John kacere Malgas e nalgas. Nos povoados do interior centro, malgas de sopa mataram fome a muita gente. Tigelas eram coisa fina. Muito mais finas não sei!, conquanto no presente ainda dêm arranjo - sopa fria e cereais odeio esparramá-los em pratos. Não aconchegam o que come primeiro: os olhos. Meus, no caso vertente.
As nalgas como palavra são malgas sem uma perna. Nádegas de facto. Curvas e cheias; calotes esféricas que se querem firmes. Mulher de nalgas apetecíveis que oscilem entaladas por saia fina, deixam muito homem escorrendo água pelos beiços. Idos houve em que os garotões fingiam desequilíbrios para tombarem contra os alqueires de oscilação gémea. E quando tocar nas nalgas era lubricidade (im)pensável, trocava-se o acto pela ameaça: do que ela está a precisar sei eu... de umas boas «nalgadas»!
Solteiros e mal-maridados muitas nalgas provaram nas malhadas espevitadas pela água dos lameiros.

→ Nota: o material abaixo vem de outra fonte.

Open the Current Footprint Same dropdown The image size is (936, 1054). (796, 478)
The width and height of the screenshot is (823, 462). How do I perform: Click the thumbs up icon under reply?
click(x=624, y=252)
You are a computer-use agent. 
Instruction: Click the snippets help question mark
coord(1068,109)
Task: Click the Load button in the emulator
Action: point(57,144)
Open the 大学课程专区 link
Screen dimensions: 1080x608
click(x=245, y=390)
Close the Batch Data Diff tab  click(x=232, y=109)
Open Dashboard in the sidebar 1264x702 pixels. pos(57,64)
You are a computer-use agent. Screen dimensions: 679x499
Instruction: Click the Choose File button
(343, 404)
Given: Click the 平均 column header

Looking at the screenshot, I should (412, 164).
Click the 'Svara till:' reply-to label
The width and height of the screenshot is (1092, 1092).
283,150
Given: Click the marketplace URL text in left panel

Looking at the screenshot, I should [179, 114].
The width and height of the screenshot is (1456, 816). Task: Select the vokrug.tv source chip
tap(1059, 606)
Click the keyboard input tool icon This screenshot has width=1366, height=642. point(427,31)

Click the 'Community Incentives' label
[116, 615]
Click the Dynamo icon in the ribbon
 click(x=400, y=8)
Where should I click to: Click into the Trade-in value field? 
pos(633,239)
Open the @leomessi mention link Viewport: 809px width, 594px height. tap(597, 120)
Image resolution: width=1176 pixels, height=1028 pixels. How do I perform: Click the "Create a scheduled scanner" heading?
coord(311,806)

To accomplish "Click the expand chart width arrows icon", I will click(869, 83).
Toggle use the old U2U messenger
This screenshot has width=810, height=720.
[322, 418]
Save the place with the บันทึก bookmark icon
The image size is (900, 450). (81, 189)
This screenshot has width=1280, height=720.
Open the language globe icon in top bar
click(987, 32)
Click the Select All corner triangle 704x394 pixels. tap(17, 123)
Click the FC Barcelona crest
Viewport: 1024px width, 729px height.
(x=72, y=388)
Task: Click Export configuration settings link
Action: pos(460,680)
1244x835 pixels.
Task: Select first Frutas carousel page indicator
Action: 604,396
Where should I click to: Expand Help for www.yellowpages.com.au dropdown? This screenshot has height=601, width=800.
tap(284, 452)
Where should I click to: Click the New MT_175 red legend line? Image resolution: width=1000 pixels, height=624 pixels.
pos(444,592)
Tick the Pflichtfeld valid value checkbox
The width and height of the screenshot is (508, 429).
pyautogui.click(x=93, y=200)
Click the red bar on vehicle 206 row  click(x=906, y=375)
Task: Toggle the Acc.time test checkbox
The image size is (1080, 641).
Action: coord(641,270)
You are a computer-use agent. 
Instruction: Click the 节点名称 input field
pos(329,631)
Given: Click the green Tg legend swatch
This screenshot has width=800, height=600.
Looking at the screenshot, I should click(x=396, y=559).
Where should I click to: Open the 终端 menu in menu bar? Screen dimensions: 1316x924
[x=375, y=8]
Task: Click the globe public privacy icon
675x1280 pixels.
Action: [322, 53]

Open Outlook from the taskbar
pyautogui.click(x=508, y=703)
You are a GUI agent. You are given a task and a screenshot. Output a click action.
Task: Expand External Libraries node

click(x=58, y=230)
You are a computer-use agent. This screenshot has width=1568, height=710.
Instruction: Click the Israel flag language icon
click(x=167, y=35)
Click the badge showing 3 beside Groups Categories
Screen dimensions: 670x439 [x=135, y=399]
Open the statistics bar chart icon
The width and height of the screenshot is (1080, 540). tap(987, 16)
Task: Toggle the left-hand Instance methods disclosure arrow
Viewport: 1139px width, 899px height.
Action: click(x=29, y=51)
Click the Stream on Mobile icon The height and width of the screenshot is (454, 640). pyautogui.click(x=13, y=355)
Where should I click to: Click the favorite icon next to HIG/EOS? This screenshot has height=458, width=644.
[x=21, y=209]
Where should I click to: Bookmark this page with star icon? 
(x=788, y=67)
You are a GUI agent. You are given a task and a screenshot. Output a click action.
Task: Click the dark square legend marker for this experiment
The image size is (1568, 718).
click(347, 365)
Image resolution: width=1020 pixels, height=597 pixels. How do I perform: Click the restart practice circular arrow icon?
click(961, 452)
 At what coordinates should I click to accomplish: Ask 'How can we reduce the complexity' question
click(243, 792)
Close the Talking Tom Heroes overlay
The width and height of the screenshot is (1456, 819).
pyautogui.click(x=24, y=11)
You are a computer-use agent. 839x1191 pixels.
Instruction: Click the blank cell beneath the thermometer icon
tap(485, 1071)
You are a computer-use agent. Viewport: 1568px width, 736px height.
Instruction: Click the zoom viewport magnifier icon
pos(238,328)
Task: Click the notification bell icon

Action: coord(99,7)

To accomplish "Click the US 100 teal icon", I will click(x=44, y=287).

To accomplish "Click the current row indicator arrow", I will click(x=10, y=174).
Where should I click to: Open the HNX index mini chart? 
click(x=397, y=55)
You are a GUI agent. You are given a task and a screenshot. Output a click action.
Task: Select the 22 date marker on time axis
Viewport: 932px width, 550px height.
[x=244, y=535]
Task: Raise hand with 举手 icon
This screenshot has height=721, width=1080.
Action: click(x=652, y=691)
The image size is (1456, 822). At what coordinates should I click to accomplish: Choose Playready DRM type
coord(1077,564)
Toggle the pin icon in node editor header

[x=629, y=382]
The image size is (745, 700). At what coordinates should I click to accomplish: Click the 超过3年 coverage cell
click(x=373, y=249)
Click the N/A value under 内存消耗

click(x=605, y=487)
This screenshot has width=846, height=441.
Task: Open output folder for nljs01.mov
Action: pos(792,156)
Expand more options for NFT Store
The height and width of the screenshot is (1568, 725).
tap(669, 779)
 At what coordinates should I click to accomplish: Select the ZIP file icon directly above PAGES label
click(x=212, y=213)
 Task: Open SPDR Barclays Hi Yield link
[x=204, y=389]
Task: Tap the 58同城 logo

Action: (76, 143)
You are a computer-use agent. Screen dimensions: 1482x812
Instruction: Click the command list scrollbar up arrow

As saias subiam e as calças baixavam num entra-e-sai tão corrido que o restolhar da erva mal parecia ter acontecido. Não fora o escarlate das faces, ou as tremuras a bambarem as pernas, ninguém daria por nada. Mas dava. Meio-pequeno tem destas coisas passar despercebido é coisa que não existe. Cheirando a escândalo ou a prática devassa, o disse-que-disse é mais rápido que Pai-nosso. Para as malvas as reputações, nas nalgas o proveito.